Conversational commerce delivery channels are increasingly through messaging applications and virtual personal assistants, but also include human agents as needed. In the former category are Facebook Messenger, WeChat, and WhatsApp, while in the latter fall both of the growing services of Amazon Alexa and Google Assistant. With conversational commerce, customers can interact with humans, chatbots, or both. Within a single channel, customers can converse with a chatbot, receive personalized recommendations, and make purchases.
At my company, [24]7.ai, we offer conversational and transactional capabilities to support Amazon Alexa and Google Assistant. This is a growing trend. A study by Ovum found that there will be more than 7.5 billion of these virtual personal assistants in use by 2021. With the twin advances of chatbots and virtual assistants, machine-assisted conversational and transactional interactions will exponentially increase. Common interaction models and enterprise integration will allow companies to extend an ongoing conversation through a single thread that crosses all voice and digital channels. These channels would include a web browser, smartphone as well as a virtual personal assistant.
The next wave–Apple Aims to Beat Facebook
While Facebook Messenger and Facebook’s WhatsApp service have been early adopters of chat and conversational commerce, Apple is now making a strong play to supplant them, recognizing that chat is a vital way to improve customer experience. Using Apple’s Business Chat, users will initiate a conversation using natural language to communicate with businesses, to ask questions, resolve issues, schedule appointments and make purchases. All of this can be done on existing iPhone, iPad, and Apple Watch devices.
Business Chat offers real advantages compared with Facebook. The latter has famously had privacy issues, whereas Business Chat connects with businesses without passing on the user’s personal data and keeps the person anonymous. Unlike Facebook Messenger, Apple’s platform won’t require businesses to have a social media presence, meaning businesses won’t need to set up and manage an additional channel. Consumers can search for products and services using a variety of means, including maps, Siri etc. Its linked payment solution is tied to Apple Pay, which improves convenience. Most importantly, Apple has a history of security and protecting consumer privacy. If Apple won’t collect consumer data, that’s really likely to drive adoption.
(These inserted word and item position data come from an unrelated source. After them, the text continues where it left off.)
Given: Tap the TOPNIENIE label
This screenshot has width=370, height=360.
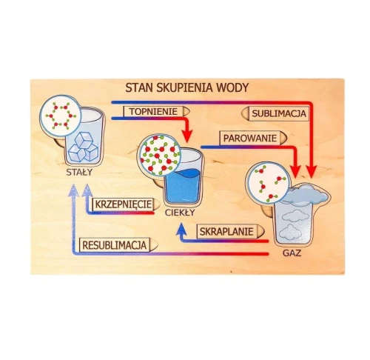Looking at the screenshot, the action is (x=153, y=112).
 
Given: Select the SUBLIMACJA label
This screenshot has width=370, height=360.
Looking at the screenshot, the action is (x=279, y=113).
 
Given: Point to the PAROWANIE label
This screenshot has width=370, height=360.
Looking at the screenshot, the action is (x=250, y=139).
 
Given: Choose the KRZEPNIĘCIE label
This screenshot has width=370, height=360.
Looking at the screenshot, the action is (x=124, y=204).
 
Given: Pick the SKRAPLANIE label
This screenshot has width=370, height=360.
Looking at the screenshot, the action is (x=226, y=232).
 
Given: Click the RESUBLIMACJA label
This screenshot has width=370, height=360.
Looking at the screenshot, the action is (x=115, y=245).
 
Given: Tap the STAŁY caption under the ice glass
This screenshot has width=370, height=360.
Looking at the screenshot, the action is (x=79, y=173).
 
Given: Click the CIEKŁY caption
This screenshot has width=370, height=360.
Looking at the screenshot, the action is (x=180, y=213).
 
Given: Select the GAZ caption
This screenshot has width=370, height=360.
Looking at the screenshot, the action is (x=292, y=253).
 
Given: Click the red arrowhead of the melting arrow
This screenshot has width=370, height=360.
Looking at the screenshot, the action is (x=188, y=136).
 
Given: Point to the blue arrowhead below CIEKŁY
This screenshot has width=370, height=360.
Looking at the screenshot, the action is (x=182, y=228).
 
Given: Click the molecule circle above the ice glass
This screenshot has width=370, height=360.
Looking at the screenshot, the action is (x=61, y=116).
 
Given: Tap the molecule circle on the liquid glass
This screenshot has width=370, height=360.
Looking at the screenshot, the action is (x=160, y=155).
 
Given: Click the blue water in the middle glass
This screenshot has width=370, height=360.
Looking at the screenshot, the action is (x=183, y=187).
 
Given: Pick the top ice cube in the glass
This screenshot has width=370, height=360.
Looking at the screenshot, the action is (x=84, y=139).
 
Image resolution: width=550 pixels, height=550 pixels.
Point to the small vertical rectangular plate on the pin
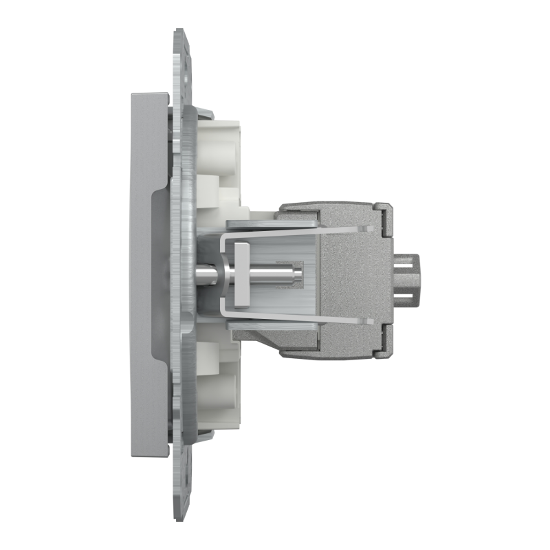240,275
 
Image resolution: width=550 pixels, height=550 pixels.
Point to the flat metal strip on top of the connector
275,222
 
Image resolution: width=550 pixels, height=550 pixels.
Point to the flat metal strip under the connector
275,329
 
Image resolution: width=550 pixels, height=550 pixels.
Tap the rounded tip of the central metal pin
300,275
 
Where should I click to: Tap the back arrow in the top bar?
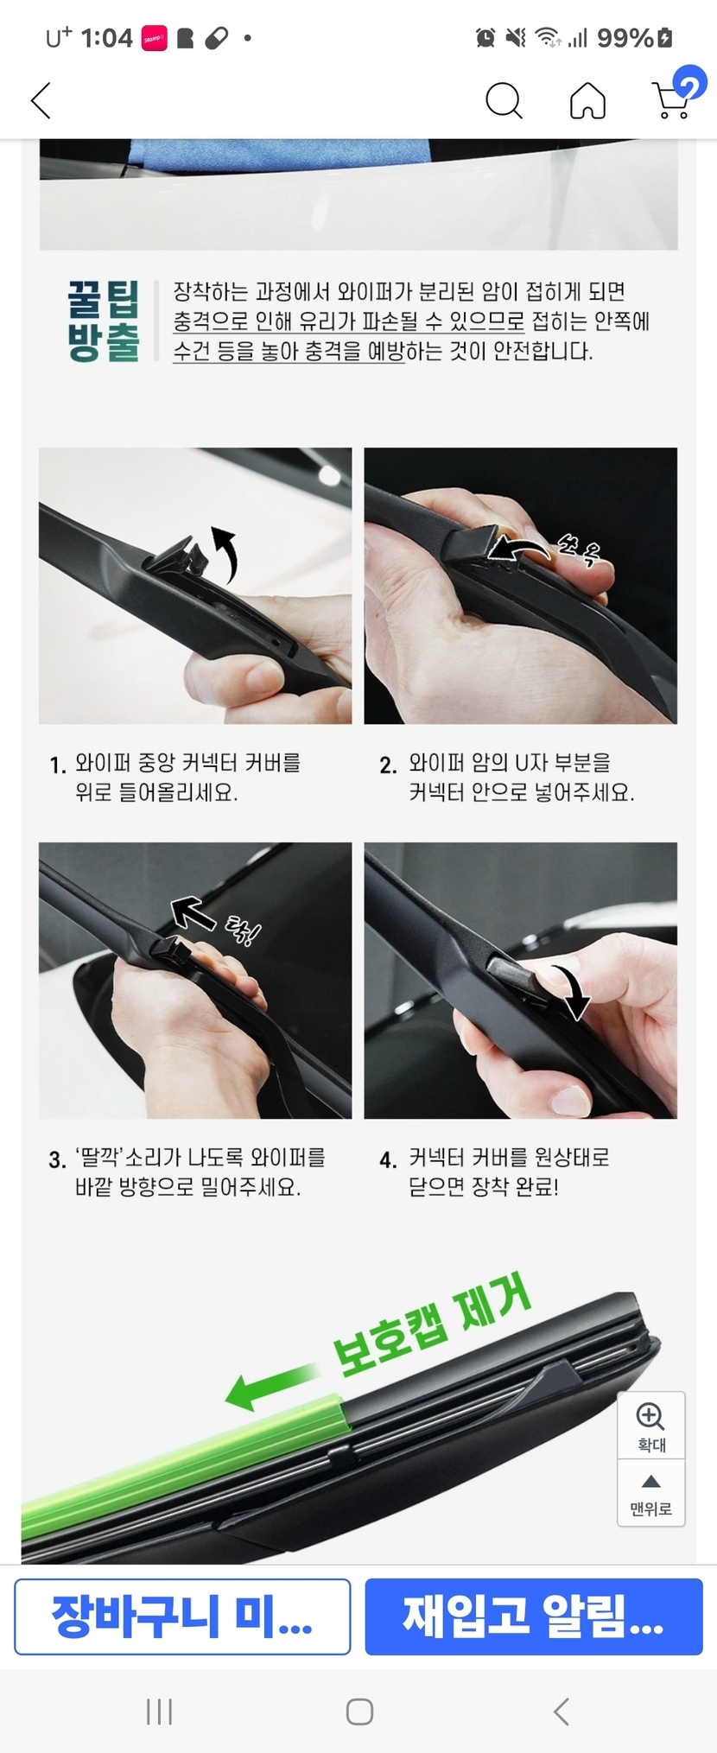(x=41, y=101)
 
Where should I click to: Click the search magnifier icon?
(x=504, y=100)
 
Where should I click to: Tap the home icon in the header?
(x=587, y=100)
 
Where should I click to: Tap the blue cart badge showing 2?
(x=689, y=84)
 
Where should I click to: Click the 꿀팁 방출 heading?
(x=103, y=321)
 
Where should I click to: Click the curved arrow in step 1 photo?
(x=228, y=552)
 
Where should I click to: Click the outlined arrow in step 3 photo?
(x=193, y=913)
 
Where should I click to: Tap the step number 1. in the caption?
(x=58, y=765)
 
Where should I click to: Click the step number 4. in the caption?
(x=388, y=1160)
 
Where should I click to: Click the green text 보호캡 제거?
(x=431, y=1326)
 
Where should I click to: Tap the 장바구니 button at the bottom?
(x=182, y=1616)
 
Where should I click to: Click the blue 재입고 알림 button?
(x=534, y=1616)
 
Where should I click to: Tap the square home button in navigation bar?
(x=359, y=1712)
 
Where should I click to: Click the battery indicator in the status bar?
(x=664, y=38)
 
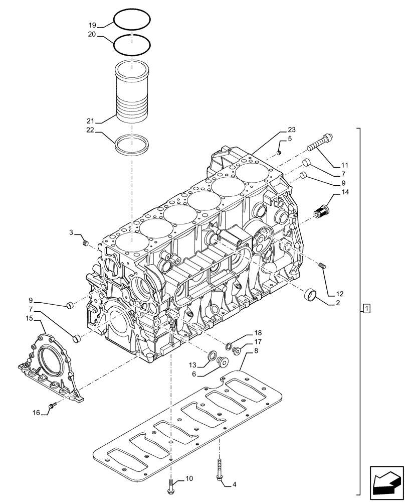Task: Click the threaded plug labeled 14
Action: click(x=321, y=211)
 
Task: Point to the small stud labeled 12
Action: click(x=323, y=266)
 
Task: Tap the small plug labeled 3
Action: click(x=85, y=243)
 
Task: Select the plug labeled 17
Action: click(x=237, y=350)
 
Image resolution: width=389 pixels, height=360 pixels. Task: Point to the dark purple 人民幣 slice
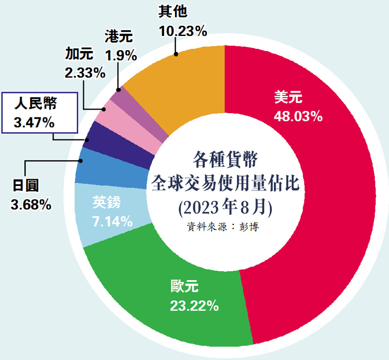(x=120, y=146)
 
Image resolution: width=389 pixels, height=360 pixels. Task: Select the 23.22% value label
(x=195, y=306)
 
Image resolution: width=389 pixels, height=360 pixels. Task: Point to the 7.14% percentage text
(x=112, y=221)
Today, we and others are working hard to integrate the various front-end channels with enterprise back-end systems, to offer consumers robust and seamless conversational commerce. We do this with APIs, microservices, and feedback loops that tie everything together, enabling each component to learn from the others and improve over time.
Smart chatbot technology that delivers instant information and knows when to transfer a consumer to a live agent will make it even easier for businesses to provide efficient service within a channel poised to become far more than just messaging. As with Google Duplex, we are seeing AI technologies get closer to human responses every day, and very soon it’s going to be hard to distinguish these responses from those of a company’s best human agent. Ultimately, natural-language interactions will become the norm in how people expect to interact with technology, and the driver behind much of commerce.